Pulmonary capillaries contribute approximately 40 per cent, arteries 50 per cent, and veins 10 per cent to total pulmonary vascular resistance. Only arteries and veins actively regulate their diameters through smooth muscle cells. Physiologically, a balance exists between vasodilating agents (e.g. prostacyclin, nitric oxide) and vasoconstricting agents (e.g. thromboxane, endothelins, serotonin). In health the effects of vasodilators predominate, keeping pulmonary vascular tone low. Any increase in vasoconstrictor activity and/or decrease in vasodilator activity will cause pulmonary vasoconstriction.
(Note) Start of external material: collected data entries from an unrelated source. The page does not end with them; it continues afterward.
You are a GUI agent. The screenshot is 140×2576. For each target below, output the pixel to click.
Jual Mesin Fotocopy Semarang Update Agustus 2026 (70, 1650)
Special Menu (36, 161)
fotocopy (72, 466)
Small pulmonary arteries, arterioles, and probably venules constrict as a response to alveolar hypoxia. (The problem is actually more complex. In pulmonary arteries of diameter greater than 500 pm, vascular tone is determined by arterial PO2, with maximum hypoxic pulmonary vasoconstriction occurring at 40 to 50 mmHg (5.3-6.6 kPa). In contrast, vessels of diameter less than 500 pm mainly respond to local PO2, i.e. the gradient between alveolar and mixed venous PO2.) This mechanism is called hypoxic pulmonary vasoconstriction and its molecular basis remains unclear. Hypoxic pulmonary vasoconstriction prevents non-ventilated alveoli from being perfused, thereby reducing intrapulmonary shunt and maintaining PaO2. It is particularly active in the presence of profound hypoventilation (e.g. respiratory drive impairment, sleep apnea, neuromuscular disorders) and/or ventilation-perfusion mismatch (e.g. acute respiratory distress syndrome, chronic airflow limitation).